Items from a dataset:
· · · · · · ·
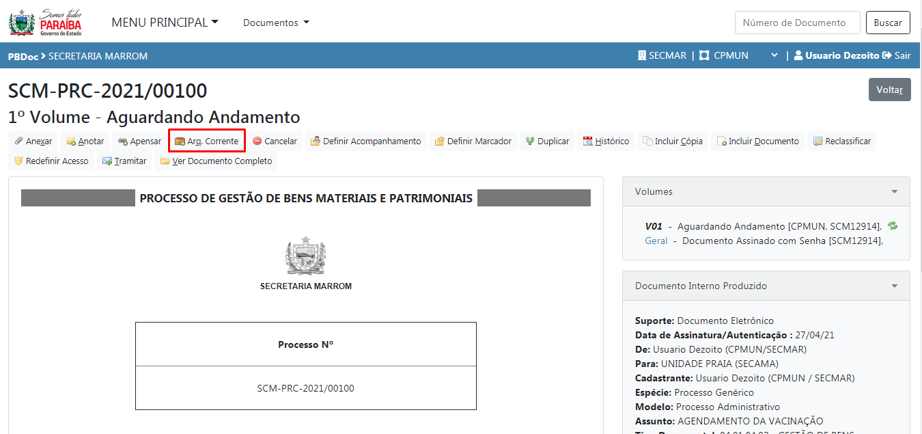Collapse the Volumes panel
Viewport: 922px width, 434px height.
pyautogui.click(x=894, y=192)
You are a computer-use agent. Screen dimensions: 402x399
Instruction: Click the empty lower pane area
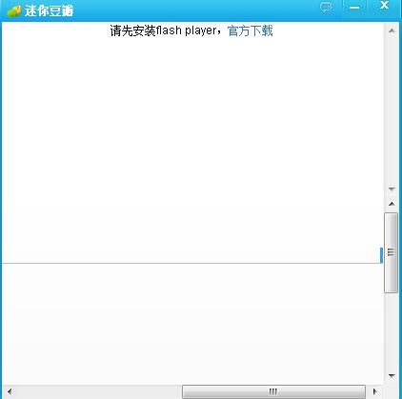(192, 324)
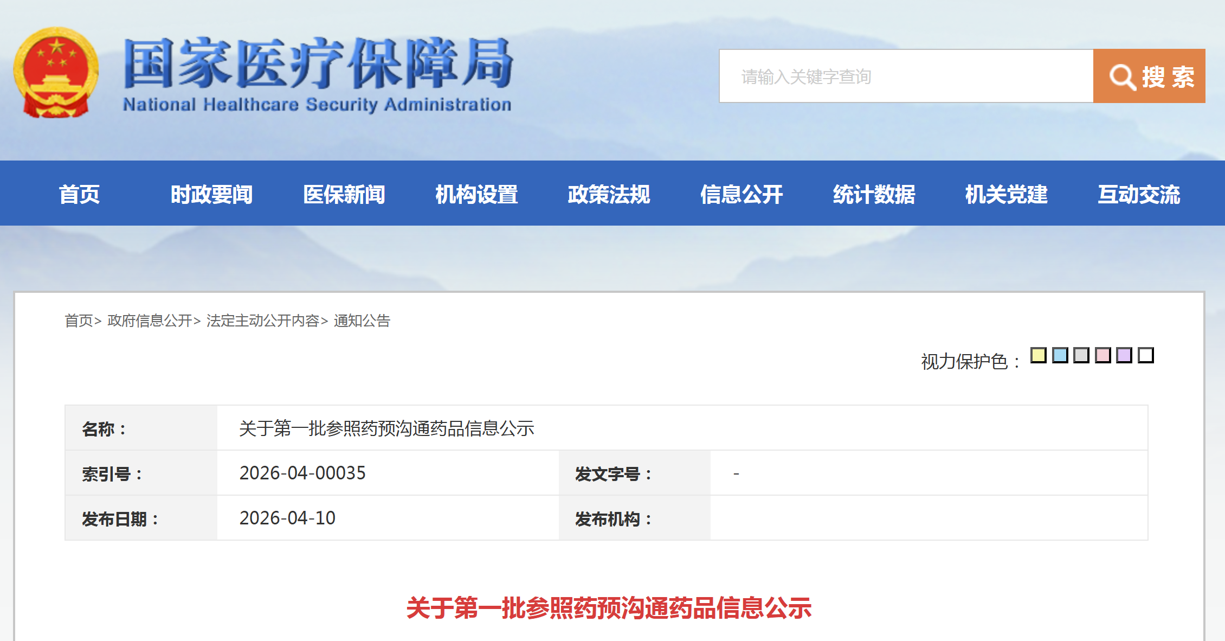
Task: Open the 通知公告 breadcrumb link
Action: click(x=362, y=321)
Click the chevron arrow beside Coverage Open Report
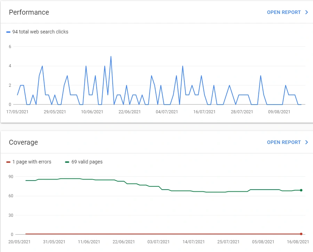The image size is (313, 252). (x=306, y=142)
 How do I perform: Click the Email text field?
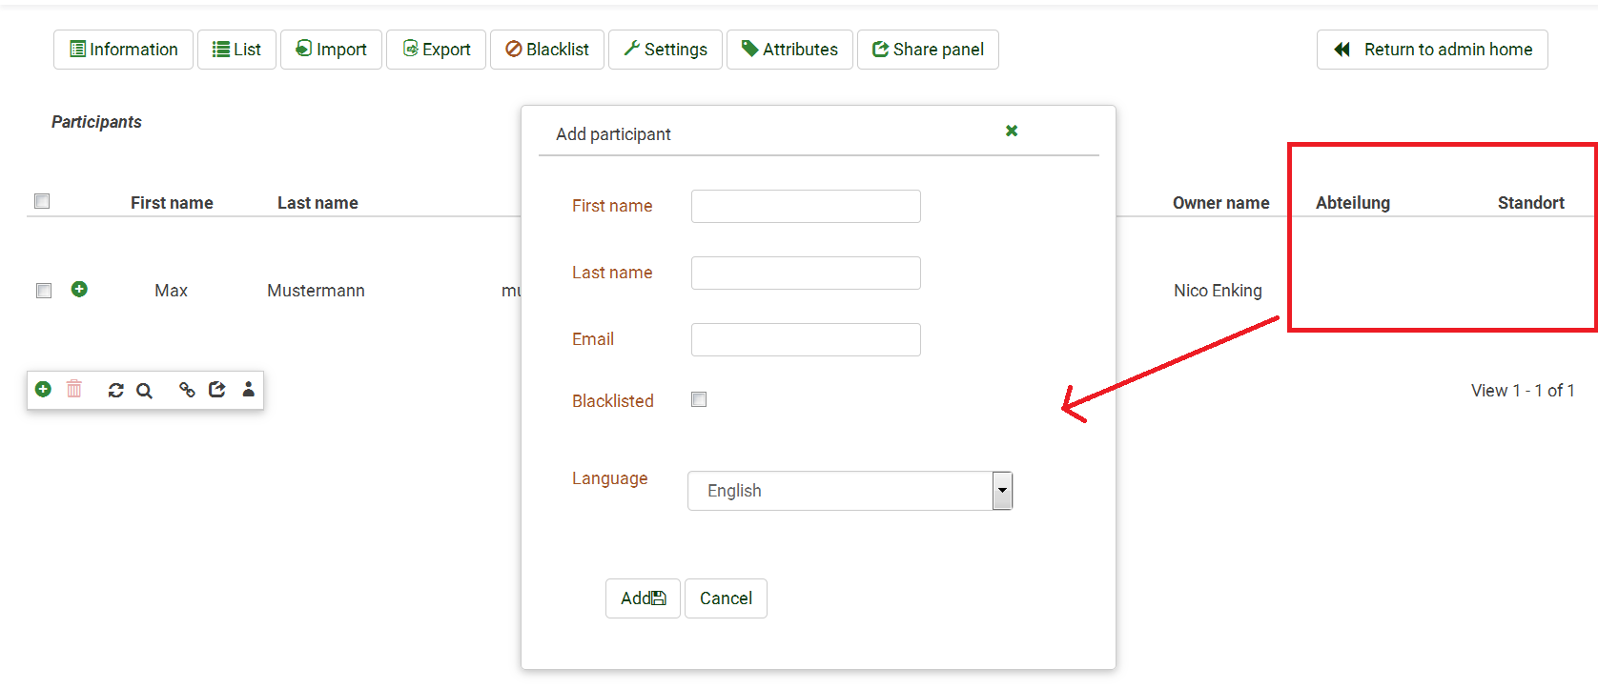click(x=806, y=339)
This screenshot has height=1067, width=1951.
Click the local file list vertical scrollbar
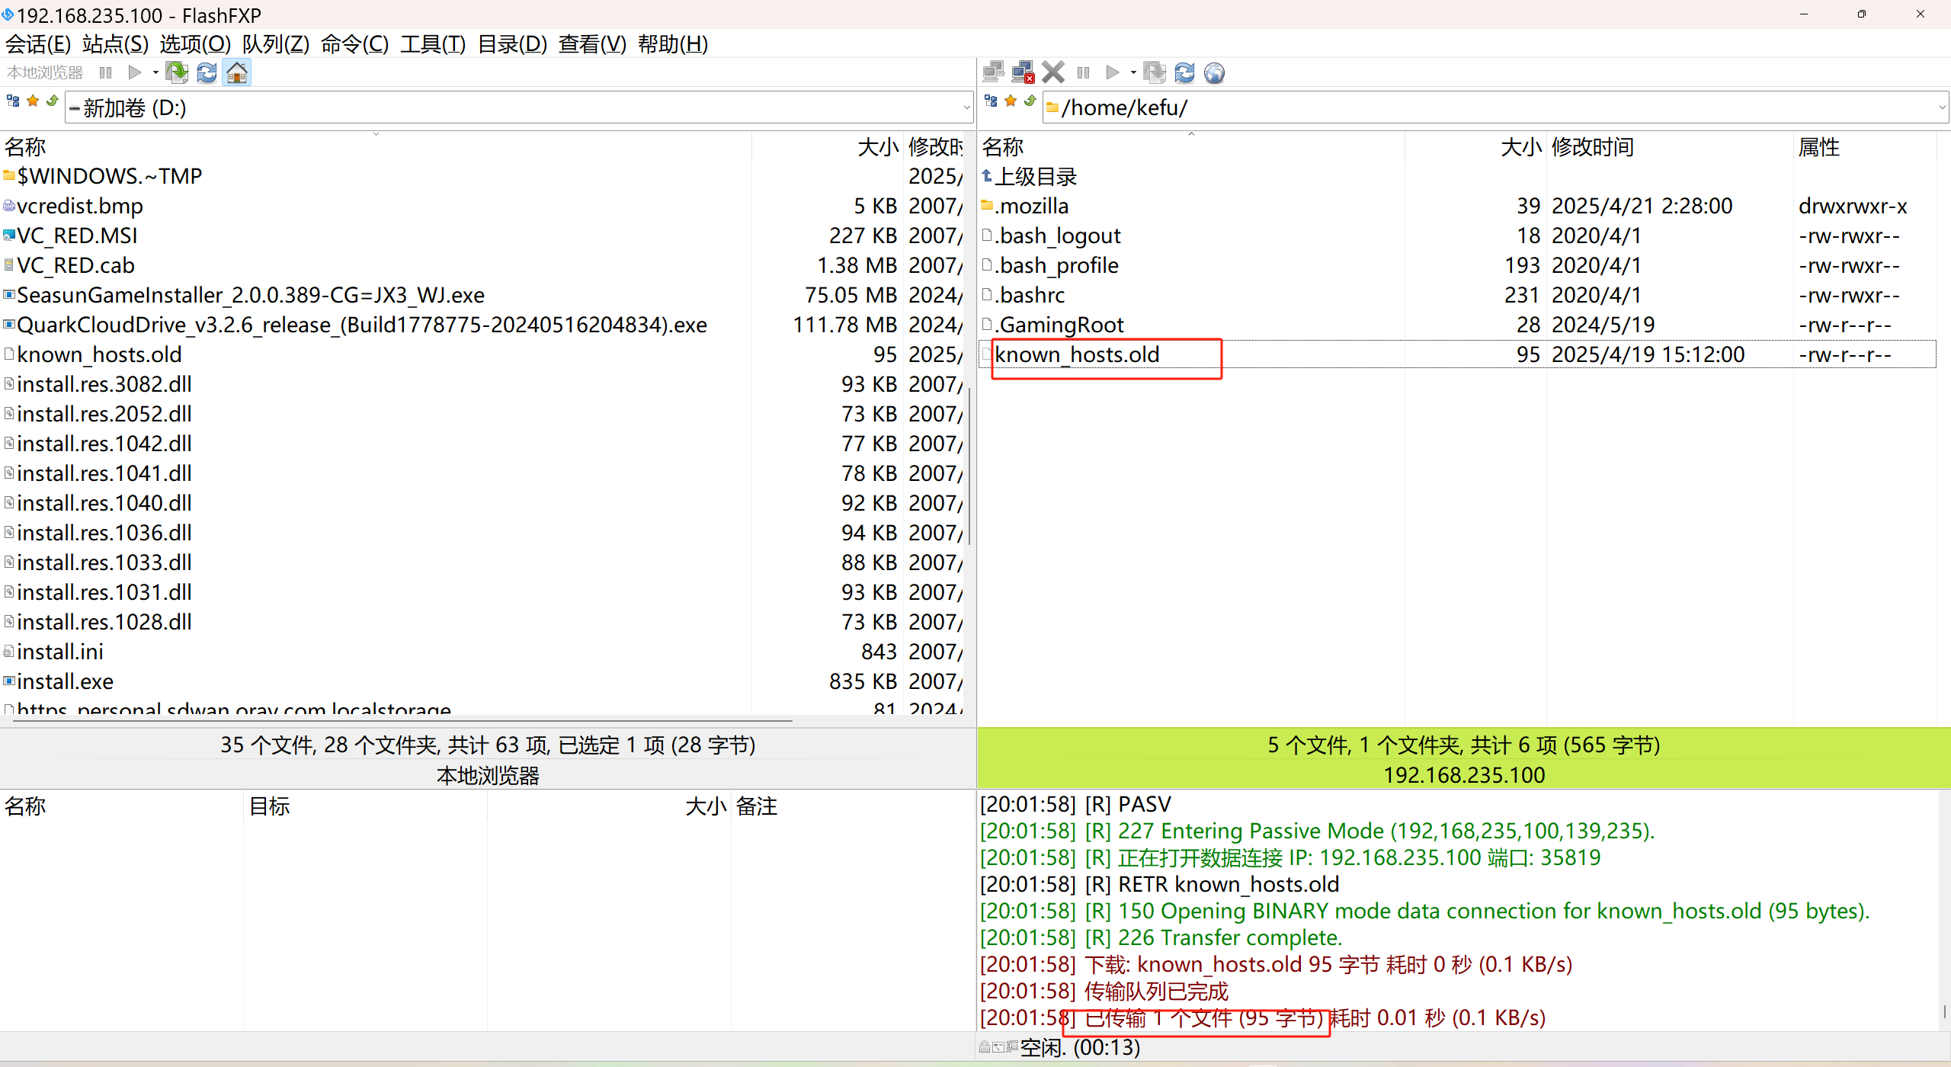(969, 465)
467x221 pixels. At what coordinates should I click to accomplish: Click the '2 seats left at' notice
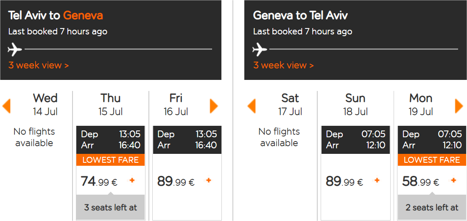pyautogui.click(x=432, y=207)
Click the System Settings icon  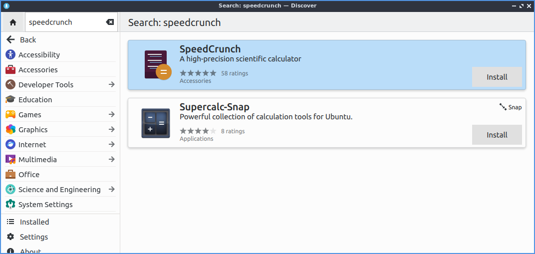point(10,205)
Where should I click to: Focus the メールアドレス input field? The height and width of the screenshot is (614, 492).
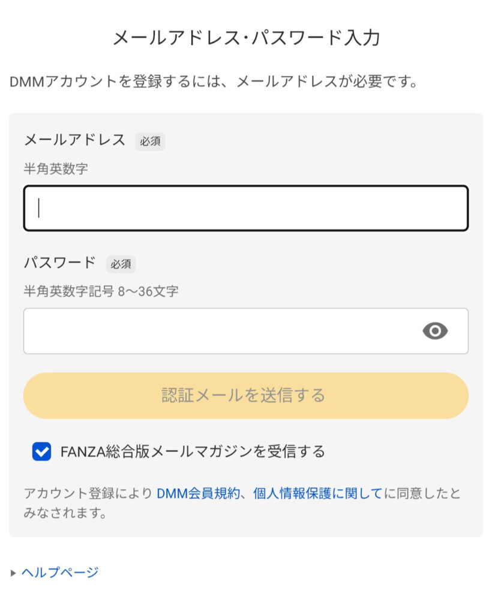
· · · · · · ·
__The task__
Lay out the lines from the one containing "You are a computer-use" up to and including the one containing "The image size is (313, 252). (x=306, y=142)" as a Markdown table with a No. column for the row number and a Line column for the line. Skip any blank lines and leave the pictures out.

__Full solution__
| No. | Line |
|---|---|
| 1 | You are a computer-use agent. Screen dimensions: 402x399 |
| 2 | Instruction: Click the empty lower pane area |
| 3 | (192, 324) |
| 4 | Task: Open the 通知公告 breadcrumb link |
| 5 | Action: click(x=362, y=321) |
| 6 | Click the chevron arrow beside Coverage Open Report |
| 7 | The image size is (313, 252). (x=306, y=142) |